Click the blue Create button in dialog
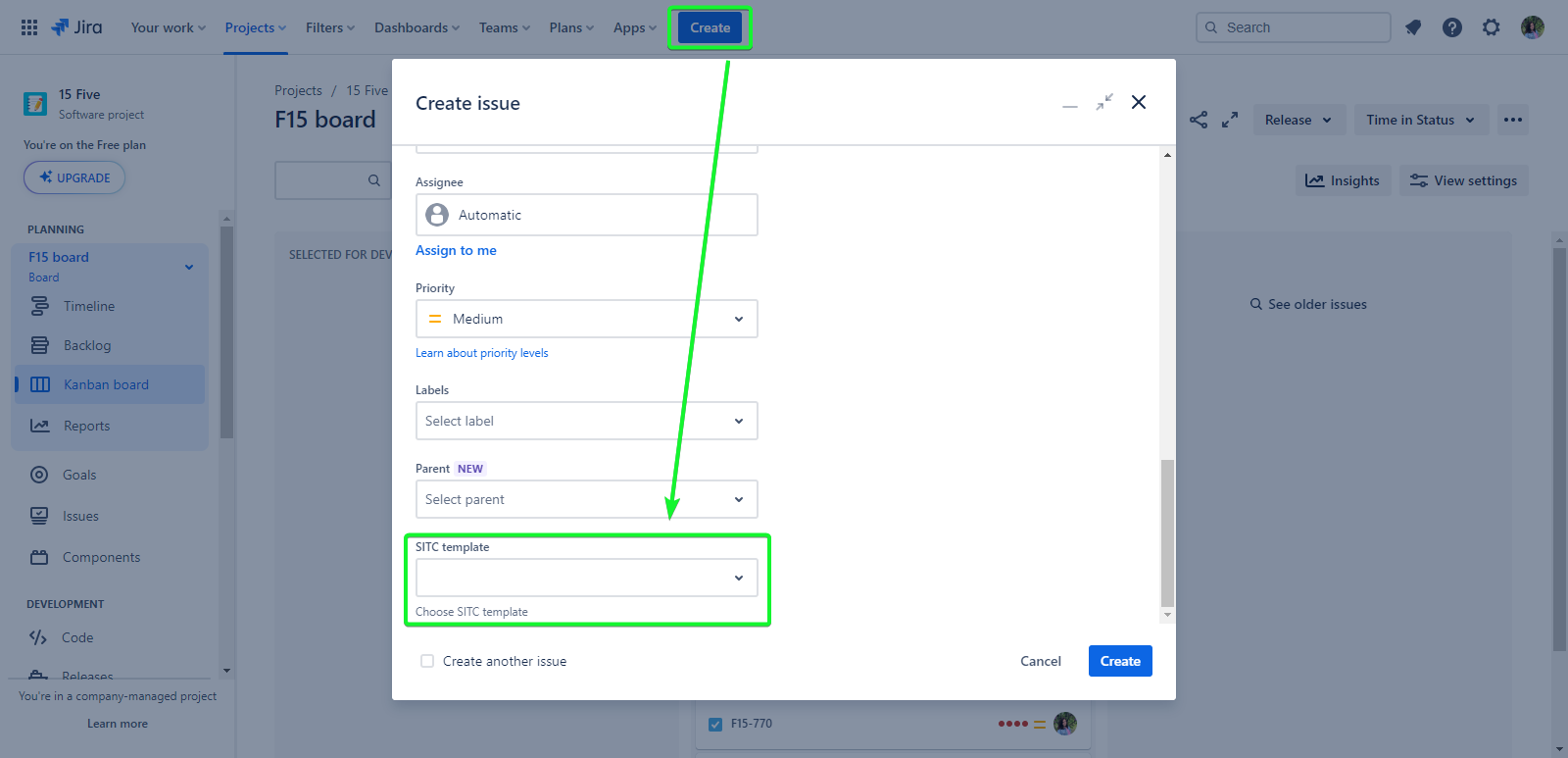The height and width of the screenshot is (758, 1568). click(x=1119, y=661)
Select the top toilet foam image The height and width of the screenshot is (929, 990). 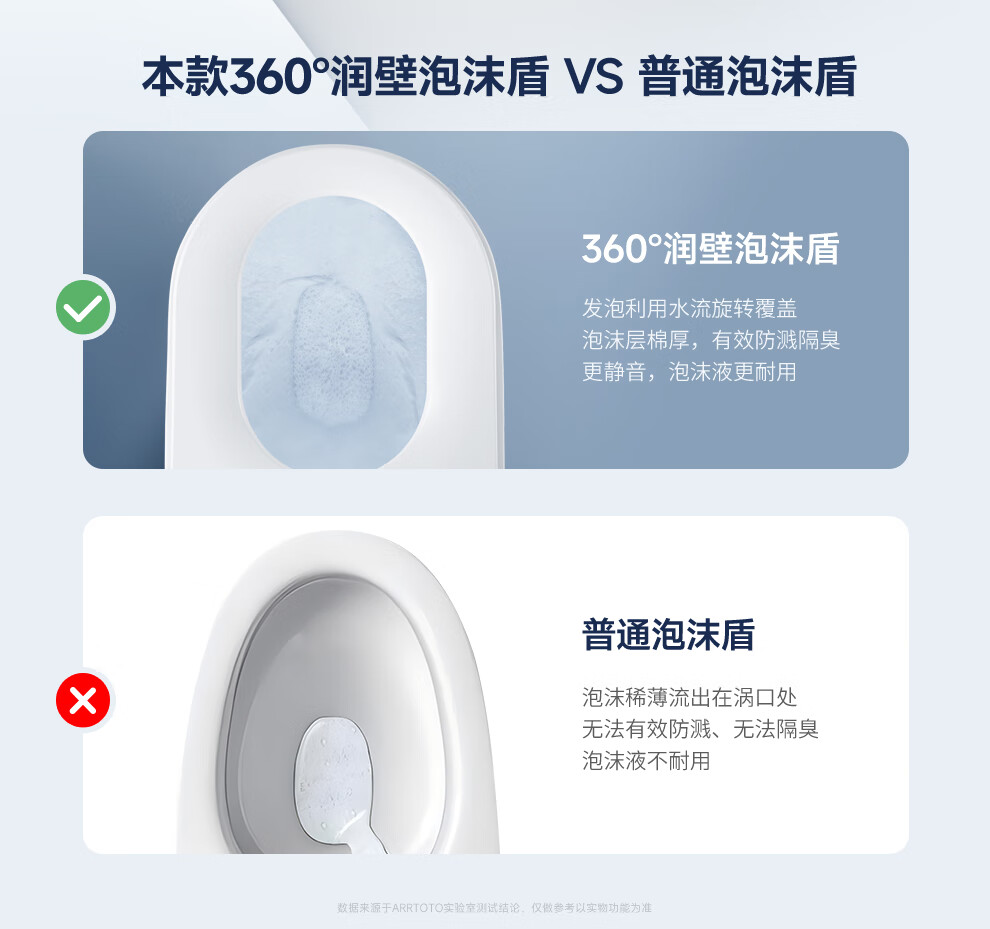(x=335, y=307)
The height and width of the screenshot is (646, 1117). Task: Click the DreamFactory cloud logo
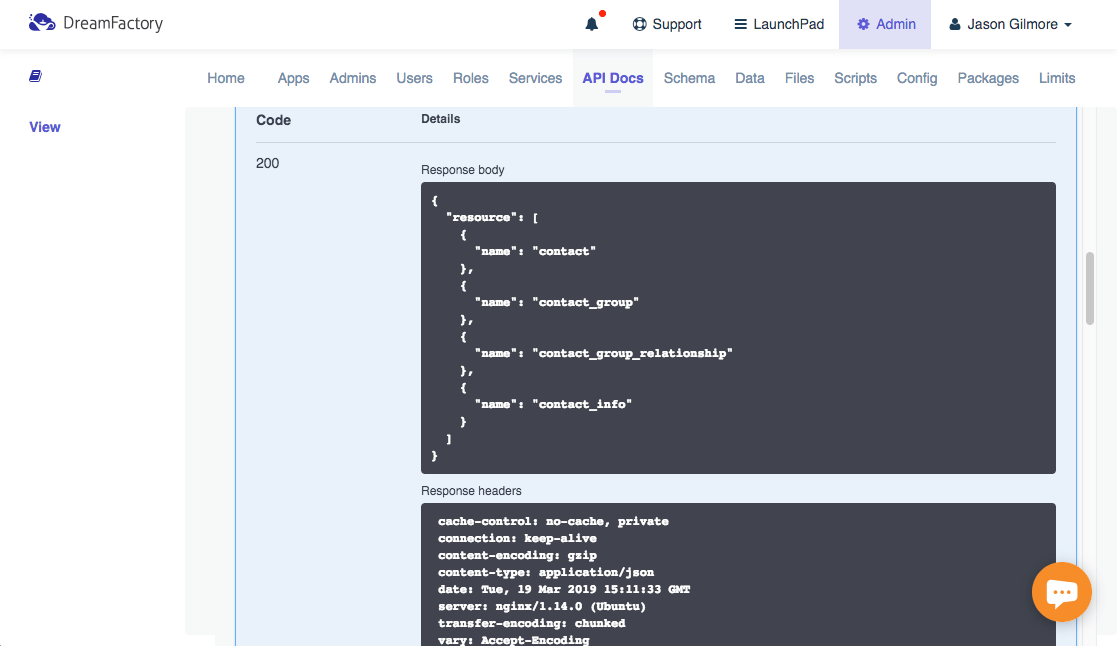pos(40,21)
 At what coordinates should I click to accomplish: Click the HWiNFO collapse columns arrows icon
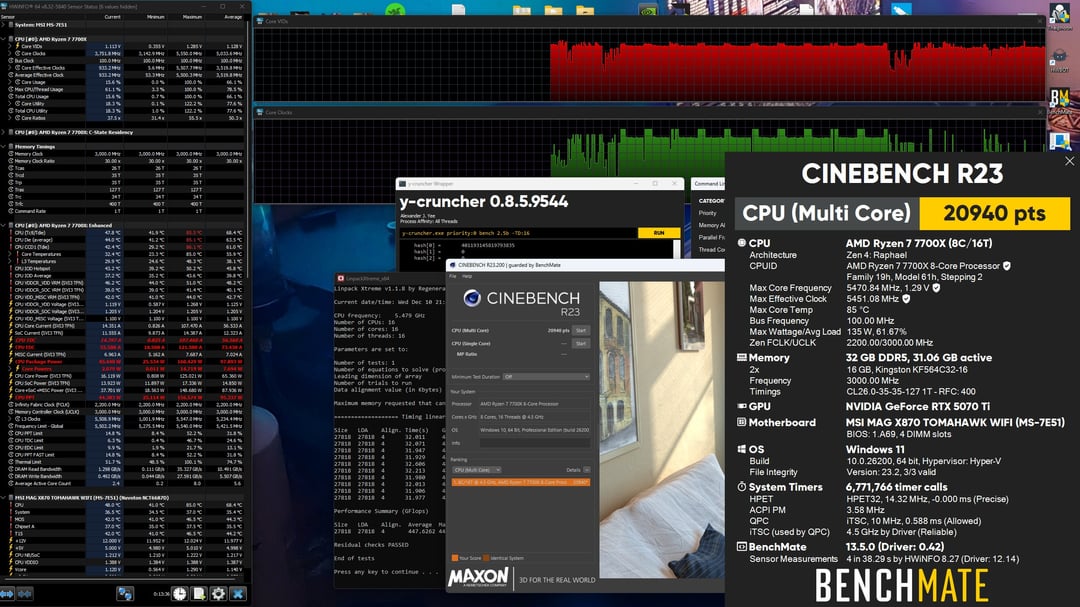[25, 593]
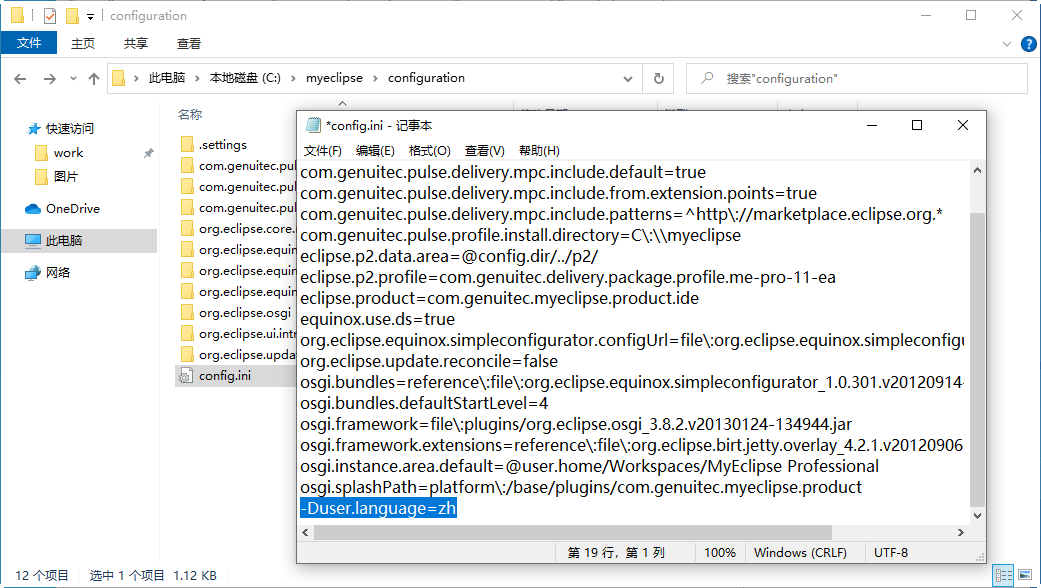Open recent locations dropdown beside forward arrow
This screenshot has width=1041, height=588.
(x=72, y=79)
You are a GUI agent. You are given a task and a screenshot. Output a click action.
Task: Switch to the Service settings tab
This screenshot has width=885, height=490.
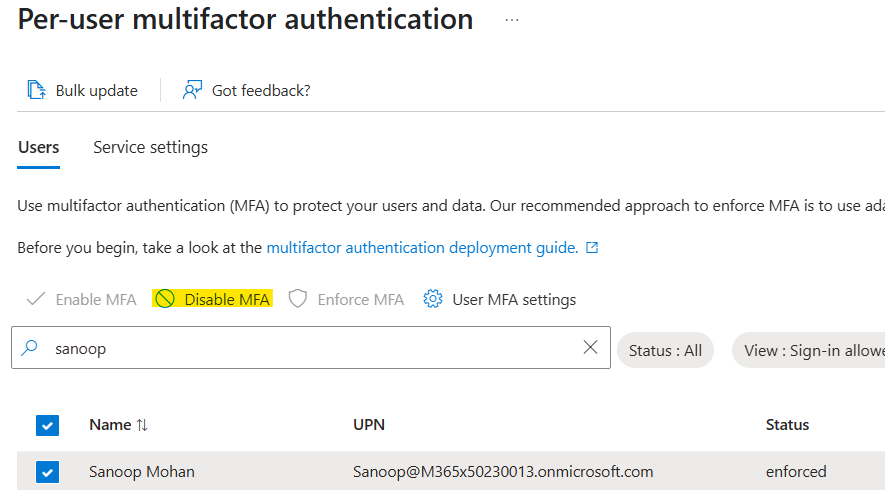pyautogui.click(x=150, y=147)
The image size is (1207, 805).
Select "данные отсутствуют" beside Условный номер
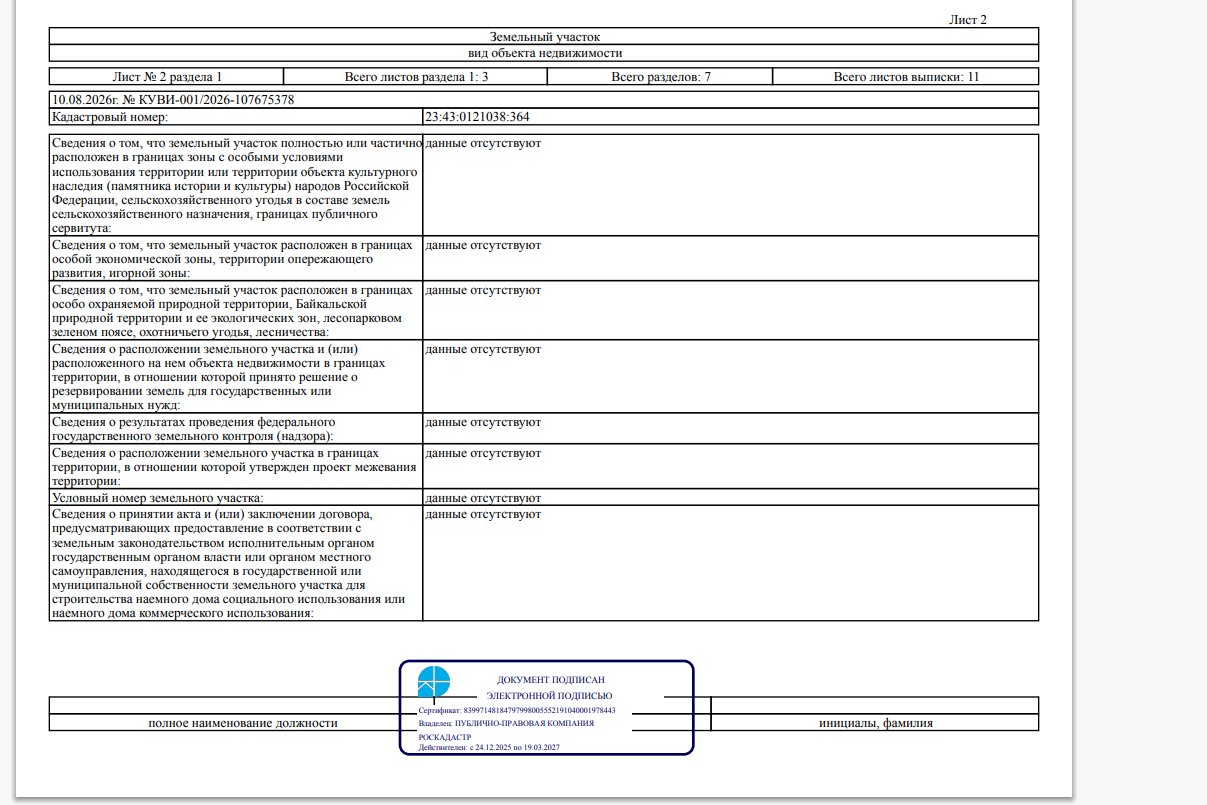pos(483,497)
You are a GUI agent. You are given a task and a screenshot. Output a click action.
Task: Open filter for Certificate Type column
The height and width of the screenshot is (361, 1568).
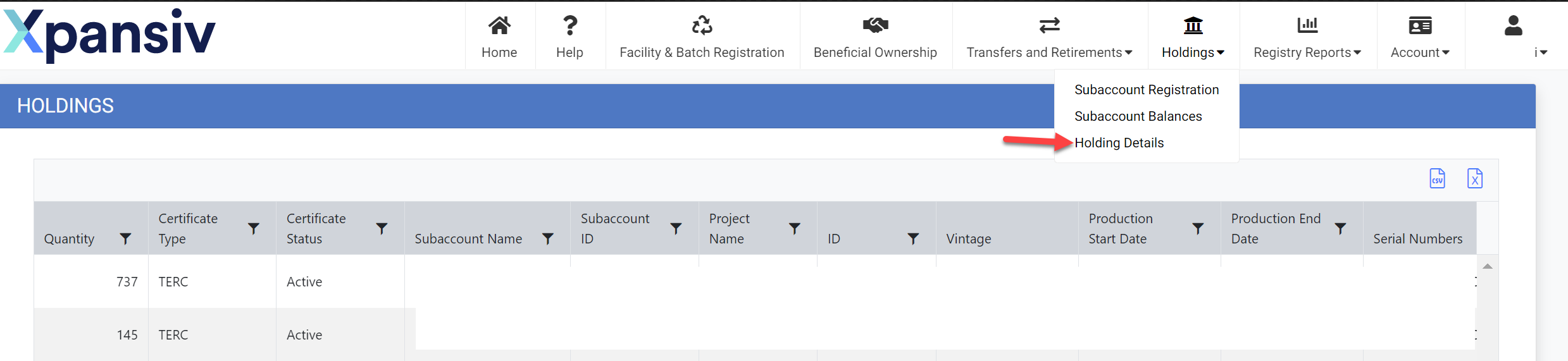coord(254,229)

**Assigned task**
With all pictures omitted, return exactly the lines from the one containing "The image size is (1207, 805)." through the end of the entries above.

**Answer for this exercise**
The image size is (1207, 805).
Select "данные отсутствуют" beside Условный номер
pos(483,497)
You are a GUI agent. You are given a task and a screenshot. Output a click action.
Task: Open filter for Certificate Type column
The height and width of the screenshot is (361, 1568).
coord(254,229)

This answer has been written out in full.